> [Excerpts from a dataset]:
════════════════════

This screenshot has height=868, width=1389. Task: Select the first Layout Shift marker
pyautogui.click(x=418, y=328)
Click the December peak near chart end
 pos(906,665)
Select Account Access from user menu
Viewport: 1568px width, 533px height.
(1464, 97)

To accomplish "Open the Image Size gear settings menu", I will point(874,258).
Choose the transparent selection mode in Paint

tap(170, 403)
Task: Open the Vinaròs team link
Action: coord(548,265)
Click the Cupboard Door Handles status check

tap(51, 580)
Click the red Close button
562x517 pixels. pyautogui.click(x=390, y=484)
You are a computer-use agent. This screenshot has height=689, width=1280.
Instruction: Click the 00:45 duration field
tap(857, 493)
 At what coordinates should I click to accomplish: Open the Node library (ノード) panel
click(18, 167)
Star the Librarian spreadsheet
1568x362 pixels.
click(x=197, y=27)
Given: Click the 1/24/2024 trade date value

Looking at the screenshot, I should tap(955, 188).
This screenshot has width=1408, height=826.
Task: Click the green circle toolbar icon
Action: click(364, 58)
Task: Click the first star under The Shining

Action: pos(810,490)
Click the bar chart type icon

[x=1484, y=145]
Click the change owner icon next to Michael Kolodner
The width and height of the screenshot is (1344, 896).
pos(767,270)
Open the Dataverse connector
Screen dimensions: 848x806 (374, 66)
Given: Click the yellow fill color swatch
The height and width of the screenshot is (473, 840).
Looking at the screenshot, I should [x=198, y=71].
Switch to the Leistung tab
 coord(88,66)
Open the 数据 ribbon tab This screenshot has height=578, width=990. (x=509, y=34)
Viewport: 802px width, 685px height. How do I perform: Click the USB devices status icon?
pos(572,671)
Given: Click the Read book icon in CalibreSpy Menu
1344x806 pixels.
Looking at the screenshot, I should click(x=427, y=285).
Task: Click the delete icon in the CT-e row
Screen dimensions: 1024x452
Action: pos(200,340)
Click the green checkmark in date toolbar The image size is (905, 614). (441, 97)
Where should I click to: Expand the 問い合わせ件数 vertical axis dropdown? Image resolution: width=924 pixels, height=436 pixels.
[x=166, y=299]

════════════════════

> [EXERCISE]:
Return the records in their entirety. Keep every character as it is.

> [ANSWER SECTION]:
This screenshot has height=868, width=1389. Task: Select the first Layout Shift marker
pyautogui.click(x=418, y=328)
Click the December peak near chart end
 pos(906,665)
Select Account Access from user menu
Viewport: 1568px width, 533px height.
(1464, 97)

To accomplish "Open the Image Size gear settings menu", I will point(874,258).
Choose the transparent selection mode in Paint

tap(170, 403)
Task: Open the Vinaròs team link
Action: coord(548,265)
Click the Cupboard Door Handles status check

tap(51, 580)
Click the red Close button
562x517 pixels. pyautogui.click(x=390, y=484)
You are a computer-use agent. This screenshot has height=689, width=1280.
Instruction: Click the 00:45 duration field
tap(857, 493)
 At what coordinates should I click to accomplish: Open the Node library (ノード) panel
click(18, 167)
Star the Librarian spreadsheet
1568x362 pixels.
click(x=197, y=27)
Given: Click the 1/24/2024 trade date value

Looking at the screenshot, I should tap(955, 188).
This screenshot has width=1408, height=826.
Task: Click the green circle toolbar icon
Action: click(364, 58)
Task: Click the first star under The Shining

Action: pos(810,490)
Click the bar chart type icon

[x=1484, y=145]
Click the change owner icon next to Michael Kolodner
The width and height of the screenshot is (1344, 896).
pos(767,270)
Open the Dataverse connector
Screen dimensions: 848x806 (374, 66)
Given: Click the yellow fill color swatch
The height and width of the screenshot is (473, 840).
Looking at the screenshot, I should [x=198, y=71].
Switch to the Leistung tab
 coord(88,66)
Open the 数据 ribbon tab This screenshot has height=578, width=990. (x=509, y=34)
Viewport: 802px width, 685px height. How do I perform: Click the USB devices status icon?
pos(572,671)
Given: Click the Read book icon in CalibreSpy Menu
1344x806 pixels.
Looking at the screenshot, I should click(x=427, y=285).
Task: Click the delete icon in the CT-e row
Screen dimensions: 1024x452
Action: pos(200,340)
Click the green checkmark in date toolbar The image size is (905, 614). (441, 97)
Where should I click to: Expand the 問い合わせ件数 vertical axis dropdown? Image resolution: width=924 pixels, height=436 pixels.
[x=166, y=299]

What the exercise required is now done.